Bei der Landung habe ich mir nochmal 2 Triebwerke abgerissen, aber was solls, der Vogel ist unten und die Crew lebte! :party:
Dabei geholfen hat der Scheinwerfer, der eigentlich bei den VTOL Landungen helfen sollte, aber auch hervorragend zum aufspüren von Hügeln und Terrainkanten geeignet ist :D


Keine 5 Minuten später war ein Tankflugzeug auf der Runway des Nordpols mit dem Treibstoff und der nötigen Ausrüstung für Auftankmanöver Nummer 2...



Großes Flugzeug und unebenes Terrain sind jetzt nicht so die beste Kombination, aber auch dafür hatte ich was auf Lager, ebenfalls von der EXPO übrig geblieben: Birdo, das Wald- und Wiesentransportflugzeug,
was überall landen kann, erstaunlich schnell fliegt und ein typisches 5-Minuten-Craft ist, was man zusammenschustert, was seinen Charme hat und einfach genau das macht was man will. Das Fahrwerk von
besagtem Flugzeug (was dringend noch einen besseren Namen sucht) war darauf ausgelegt ÜBERALL landen zu können. Deswegen hatte ich es vor einigen Tagen auch wieder rausgekramt als es um das Erdbeben-Event
im RP-Forum ging, es auf den neusten Stand gebracht und einige vielversprechende Flugtests damit gemacht. Das Ding lag also perfekt bereit 8o :thumbsup:


10 Minuten Kurzstreckenflug (Man hat mich diese Zeitangabe angekotzt :D 10(!) Flugminuten vom Nordpol weg, argh :D ) später landete ich neben der Bolt und wäre bei der Landung noch fast in sie reingerauscht, was
ich aber mit viel Glück verhindern konnte. Glück im Unglück gehabt :schäm:



Schnell mit dem Ingenieur rausgesprungen, die KAS-Pipeline gelegt, schnell im Kopf ein paar Zahlen geschubst und los gings.
Ich hatte etwa 60% der nach dem Auftanken verbleibenden Flugstrecke mit etwa 600l LiquidFuel geschafft. Also mussten 400l reichen. Weil ich aber schon zu viel erlebt hatte heute, hab ich dann mal 690 rein gekippt :D
Frei nach dem Motto: Dann hast du auch noch ein bisschen was für die Landung ;) :D


Tankflugzeug wieder gestartet, zurück geflogen, am Nordpol gelandet und schnell wieder in den Überschall-Jet gewechselt und durchgestartet.
Wieder das selbe verfahren wie beim ersten Mal, also steil hoch und dann vollgas! Leider hat das irgendwie nicht funktioniert und ich kam zunächst nicht über 300m/s. Als ich es dann doch geschafft hatte,
war des aufgetanke schon wieder halb weg. ARGH, warum hab ich nicht einfach vollgetankt, aber ne, ich musste ja nur 690l reinmachen :D



Irgendwann habe ich dann doch noch 12km und 800m/s erreicht, aber eben deutlich zu spät. Durch geschicktes Gleiten bin ich zumindest bis zum Anflug auf die Polarbasis (Zu der wollte ich jetzt schon, wenn ich schon 2x auftanke xD)
geschafft, bevor sich die Triebwerke wieder verabschiedeten. Durch den bekannt schlechten Gleitflug der Bolt, war von Anfang an klar dass ich es nicht zur Basis schaffen würde, als die Triebwerke ausgingen. Aber ich würde im Schnee
landen und damit zumindest die Bedingung der Challenge erfüllen.

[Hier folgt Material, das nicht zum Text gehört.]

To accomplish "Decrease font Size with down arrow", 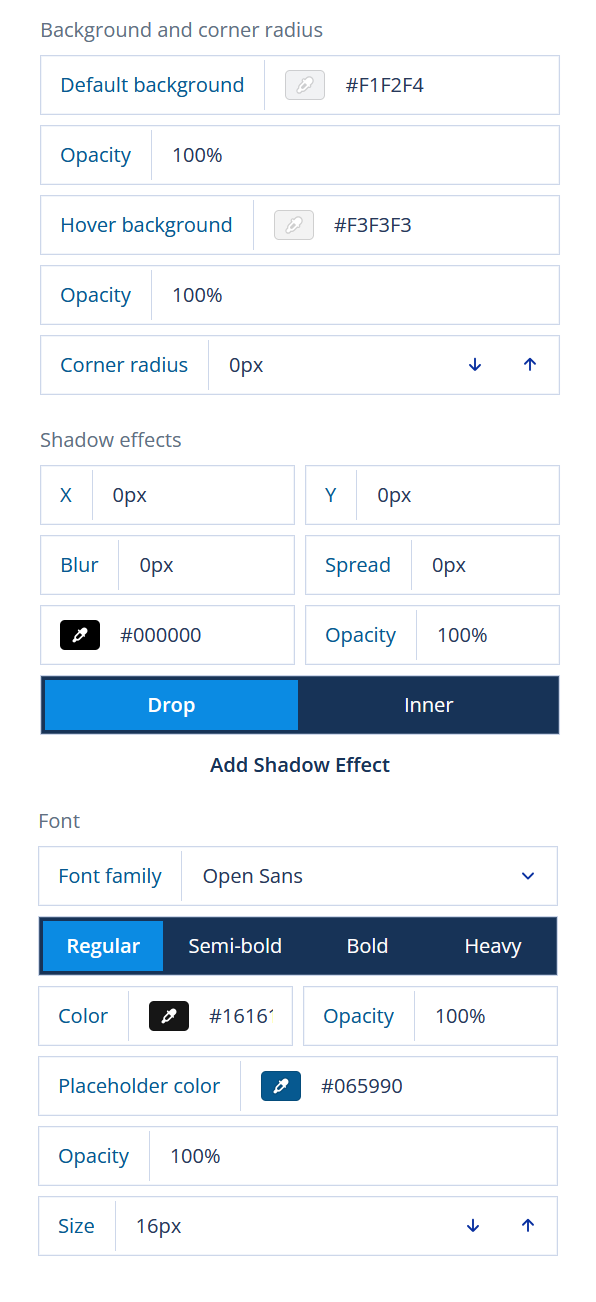I will tap(473, 1226).
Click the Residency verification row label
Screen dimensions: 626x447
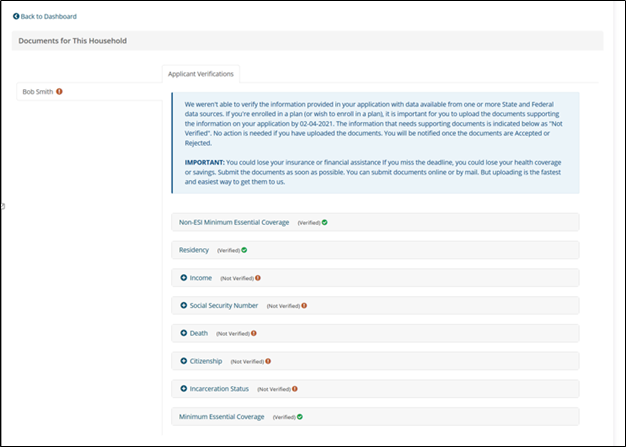click(x=195, y=250)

Beim Abfangen der Maschine wurde ich allerdings extreeeeeeem langsam, sodass ich die letzten 30m nach unten mehr gefallen als geflogen bin. Nach dem aufschlag habe ich einen Screen für die Wertung gemacht und bin
mit einem Hilfsauto von der Basis losgefahren um die zwei Pechpiloten abzuholen.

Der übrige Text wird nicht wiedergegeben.